:: PAGE TEXT ::

We conducted our audits in accordance with the standards of the PCAOB. Those standards require that we plan and perform the audit to obtain reasonable assurance about whether the financial statements are free of material misstatement, whether due to error or fraud. The Plan is not required to have, nor were we engaged to perform, an audit of its internal control over financial reporting. As part of our audits we are required to obtain an understanding of internal control over financial reporting but not for the purpose of expressing an opinion on the effectiveness of the Plan’s internal control over financial reporting. Accordingly, we express no such opinion.
Our audits included performing procedures to assess the risks of material misstatement of the financial statements, whether due to error or fraud, and performing procedures that respond to those risks. Such procedures included examining, on a test basis, evidence supporting the amounts and disclosures in the financial statements. Our audits also included evaluating the accounting principles used and significant estimates made by management, as well as evaluating the overall presentation of the financial statements. We believe that our audits provide a reasonable basis for our opinion.

:::
:: RECORDED DATA ::

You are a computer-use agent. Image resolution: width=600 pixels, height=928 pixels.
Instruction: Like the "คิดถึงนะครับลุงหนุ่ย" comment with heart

:::

▸ **SET TASK 1**: In the audit report passage, whose standards were the audits conducted under?
▸ **SET TASK 2**: Continue the audit report passage from where it stops.

▸ **ANSWER 1**: The standards of the PCAOB.

▸ **ANSWER 2**:
Supplemental information
The supplemental information in the accompanying schedule of Form 5500, Schedule H, Part IV, Line 4i-Schedule of Assets (Held at End of Year) as of December 31, 2017 has been subjected to audit procedures performed in conjunction with the audit of the Plan’s financial statements. The supplemental information is presented for purposes of additional analysis and is not a required part of the basic financial statements but include supplemental information required by the Department of Labor’s Rules and Regulations for Reporting and Disclosure under the Employee Retirement Income Security Act of 1974. The supplemental information is the responsibility of the Plan’s management. Our audit procedures included determining whether the supplemental information reconciles to the basic financial statements or the underlying accounting and other records, as applicable, and performing procedures to test the completeness and accuracy of the information presented in the supplemental information. In forming our opinion on the supplemental information in the accompanying schedule, we evaluated whether the supplemental information, including its form and content, is presented in conformity with the Department of Labor’s Rules and Regulations for Reporting and Disclosure under the Employee Retirement Income Security Act of 1974. In our opinion, the supplemental information referred to above is fairly stated, in all material respects, in relation to the basic financial statements taken as a whole.


/s/ Grant Thornton LLP

We have served as the Plan’s auditor since 2005.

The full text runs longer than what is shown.